Quittant enfin Neuss, le 27 juin, le duc revint en ses états
et dirigea son armée sur Namur. il lui fallait absolument mettre à bas la
Lorraine qui coupait en deux ses territoires et pour cela, mettre fin à l’attaque
de Louis XI. Il envoya donc des diplomates. Louis XI accepta car dans le midi,
les nobles et les habitants du Roussillon n’acceptaient toujours pas sa
politique et poussés par les agents de Jean d’Aragon, étaient de nouveau, en pleine révolte. Louis
XI laissa donc la Lorraine, Les Suisses et les Alsaciens se battre seuls avec l’appui
de quelques mercenaires bretons qu’il fournissait. Cette petite trahison lui permettait de concentrer l'ensemble de ses forces dans le sud. De même, Charles délaissa ses alliés aragonais et anglais pour faire face à la plus grande menace, la défection de la Lorraine. Le 13 septembre, Charles et
Louis signèrent une nouvelle trêve à Soleuvre de 9 ans.

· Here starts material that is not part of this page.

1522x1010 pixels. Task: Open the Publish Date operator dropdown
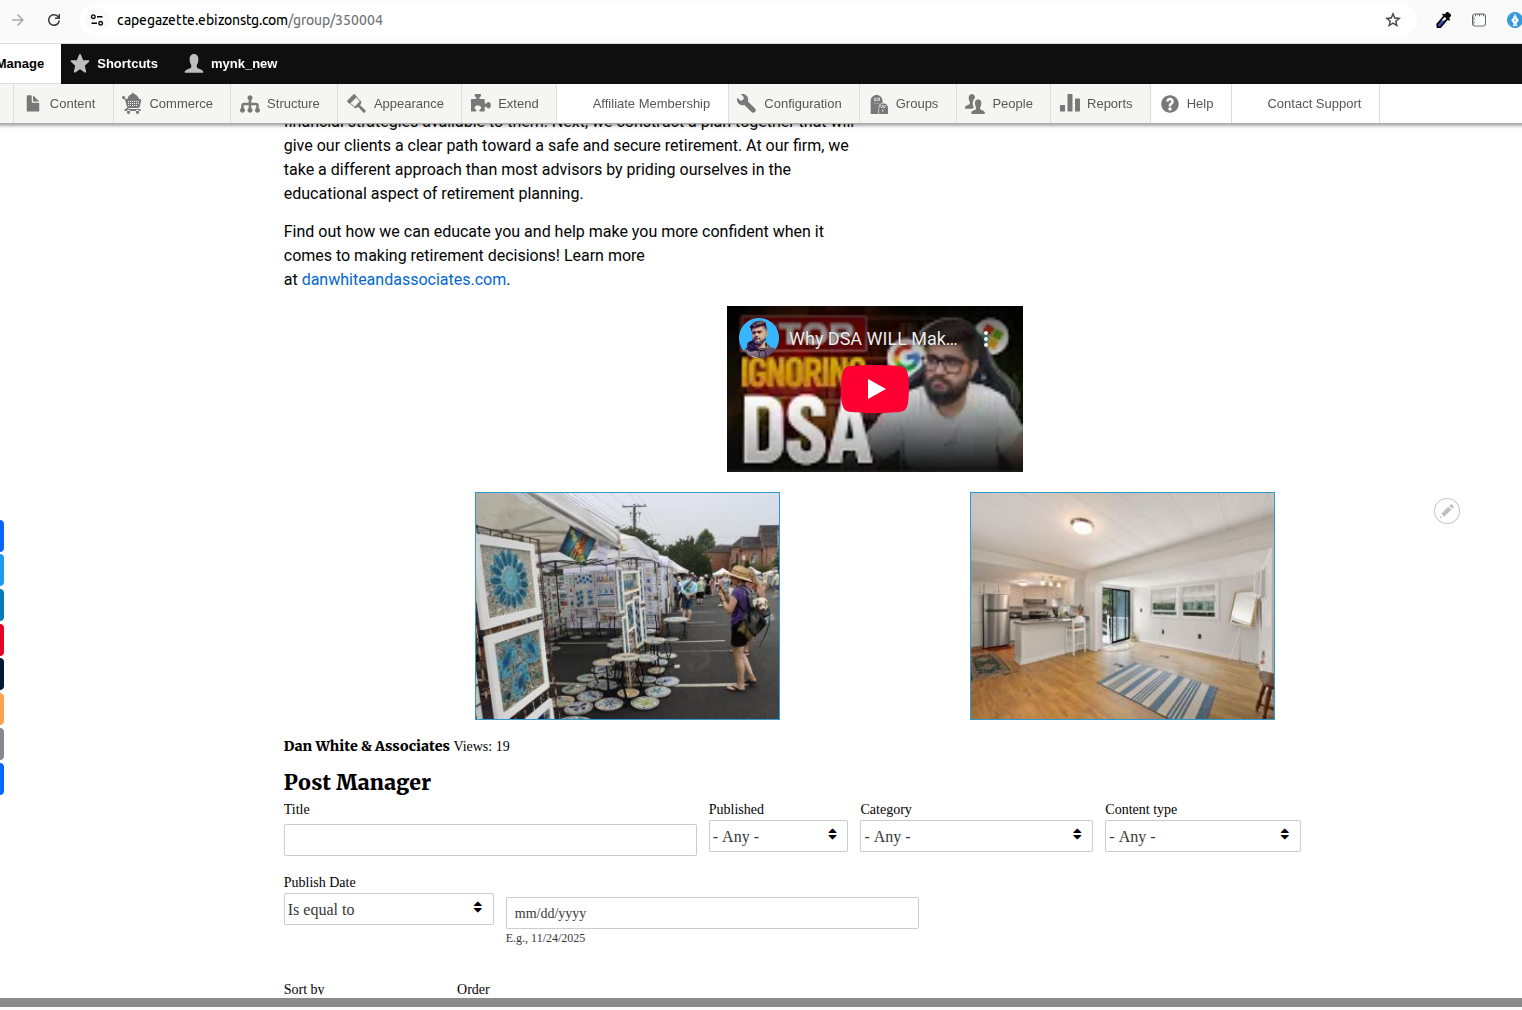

A partir de Namur, les bourguignons menèrent une campagne d’automne
exceptionnelle. Ils s’emparèrent de l’ensemble de la Lorraine en quelques mois
et y placèrent des garnisons. Le 30 novembre, le Téméraire entra en grand
apparat à Nancy et épargna la ville car il venait d’y convoquer les Etats de
Lorraine. Lors de cette réunion, le duc obtint un serment de fidélité des
représentants lorrains et leur promit de faire de Nancy sa capitale. Mais,
pendant ce temps, les Suisses avaient attaqué le Pays de Vaud, ravagé les campagnes, détruit nombre
de châteaux de ce pays et installé des garnisons dans Grandson et Morat. Leur brutalité indigna le duc de Bourgogne. Les Suisses avaient ainsi libéré les accès à Genève et Lyon que la Savoie interdisait aux marchands
étrangers. Mais, ils avaient aussi coupé l'accès du Téméraire à l'Italie et à ses mercenaires. En Franche- Comté, Pierre du Pont-L’Abbé tenta de ralentir
les forces bourguignonnes qui se concentraient près de Besançon. S’il réussit à
bloquer de nombreux raids, les Alsaciens savaient qu’il ne pourrait rien contre l’ost
bourguignon et décidèrent de négocier avant de subir la fureur du duc de Bourgogne.
Une trêve fut donc conclue sans les Suisses.